Yakınlarda satın aldığım bir orijinal, çizgilerini çok sevdiğim Mıstık'tan, muhtemelen ellili yıllarda çizilmiş, gönderinin isminden tahmin edebilirsiniz, kabzımallara yönelik bir eleştiri içeriyor. Gazetelerde kabzımalların açlık sınırında yaşadığı, yokluk çektiği yazılmış... Mıstık da kabzımalı iki güzel kadınla tıkabasa israf dolu bir masada çizmiş, ironiyle "bugün de doyduk çok şükür" dedirtmiş...

Mizah edebiyatımızda Harp Zenginleri, Hacıağalar, Karaborsacılar gibi Kabzımallar da o bahisten hicvedilmişlerdir. Genel olarak sinsi, iki yüzlü, israfçı, sömürücü, dolandırıcı ve "vatan haini" tonunda istiflenirler ama asıl espri  açık ya da dolaylı olarak kültürsüzlüklerine yöneliktir.

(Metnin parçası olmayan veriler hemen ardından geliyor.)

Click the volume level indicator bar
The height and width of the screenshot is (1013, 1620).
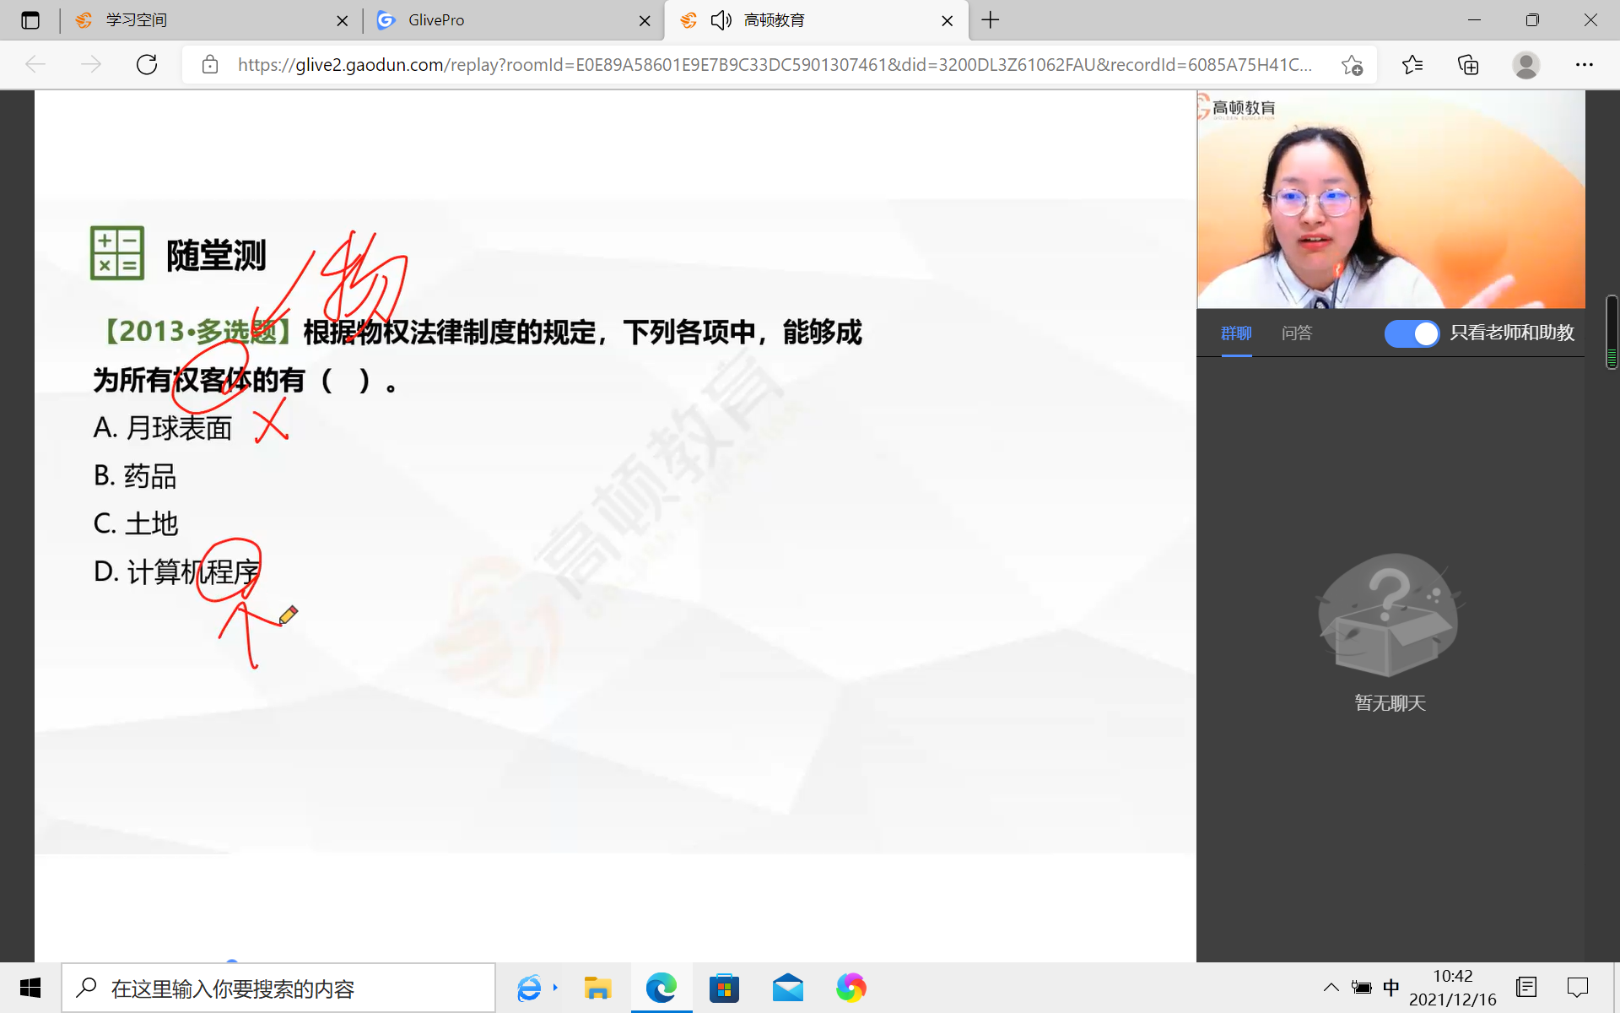1611,333
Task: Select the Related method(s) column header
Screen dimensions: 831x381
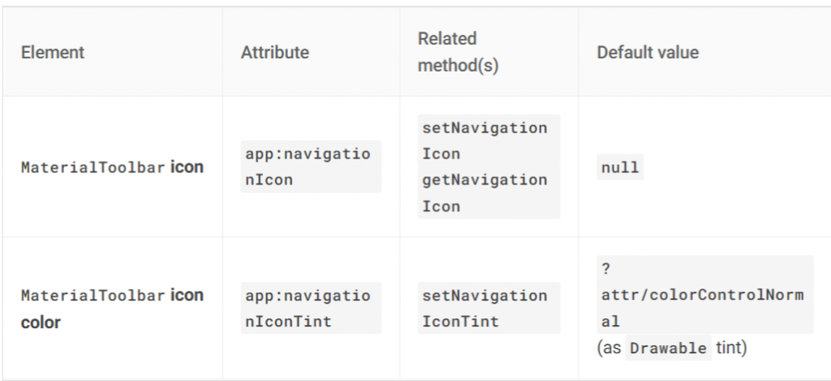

O parayı, o köşkü, o kadını, o konforu, o ihtişamı, o itibarı hak etmiyorlardır. Çünkü okur yazar değillerdir, kültürel birikimleriyle değil ticari maharetleriyle, zekalarıyla değil kurnazlıklarıyla bir yere varmışlardır. Hiyle yapmışlar, kandırmışlar, yaltaklanmış ve çalmışlardır vs vs...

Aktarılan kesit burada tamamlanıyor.